On December 8, 2003, President Bush signed the Medicare Prescription Drug, Improvement and Modernization Act of 2003 (Medicare Modernization Act) (Public Law 108-173). Section 1121 of this legislation gives the Secretary of HHS (the Secretary) the authority to implement a system in the United States for the importation of Canadian prescription drugs. However, the Secretary is permitted to implement such a system only if he is first able to certify to the Congress that it would be safe and cost-effective. Section 1122 of this legislation also directs the Secretary to conduct a study that examines whether and under what circumstances drug importation could be conducted safely, and what its likely consequences would be for the health, medical costs, and development of new medicines for American patients.
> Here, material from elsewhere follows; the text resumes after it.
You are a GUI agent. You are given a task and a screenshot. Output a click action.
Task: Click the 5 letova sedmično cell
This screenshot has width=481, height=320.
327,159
To comply with the Congressional mandate, the Secretary has formed the Task Force on Drug Importation to advise and assist HHS in this study. The Task Force plans to consider several issues in the study, including several that Congress specifically asked HHS to consider. To assist in this effort we are asking for public comment on the following issues, which the Conference Report to the Medicare Modernization Act directs us to address in the study:

  • Impact of Unapproved Drugs: What is the scope and volume of unapproved drugs entering the United States through mail shipments and at border crossings? What are the safety concerns posed by these products? What evidence exists to substantiate these concerns? Can they be quantified? What is the scope and Start Printed Page 12811volume of FDA-approved drugs commercially available in other countries?
  • FDA's Ability to Assure Safety: What should FDA do to assure safety of imported products? Should FDA examine all imports, or should a sampling method, along with testing, be used to assure safety? What resources would FDA need for different levels of oversight, which could include visual inspection, sampling, and other testing methods to determine quality? Is there a need for, and what is the feasibility of, modifications to the U.S. pharmaceutical distribution system that would help to ensure the safety of drug products imported into the United States under section 1121 of the Prescription Drug, Improvement and Modernization Act of 2003?
  • Regulatory/Legislative Issues: What, if any, limitations in current legal authorities, such as sections 505, 502, and 801 of the Federal Food, Drug, and Cosmetic Act (the act) (21 U.S.C. 355, 352, and 381), may inhibit the Secretary's ability to certify that prescription drugs imported into the United States from Canadian wholesalers or pharmacies are safe? What, if any, limitations in current legal authorities may inhibit the Secretary's ability to certify whether the imported drugs comply with sections 505, 502, and 501 of the act (21 U.S.C. 351) (e.g., Are the drugs approved by FDA?, Do they contain appropriate labeling?, Are they manufactured according to current Good Manufacturing Practice)? If FDA could not assure the same level of safety for imported drugs as consumers expect from drugs purchased at a State-licensed pharmacy, what level of risk would be acceptable?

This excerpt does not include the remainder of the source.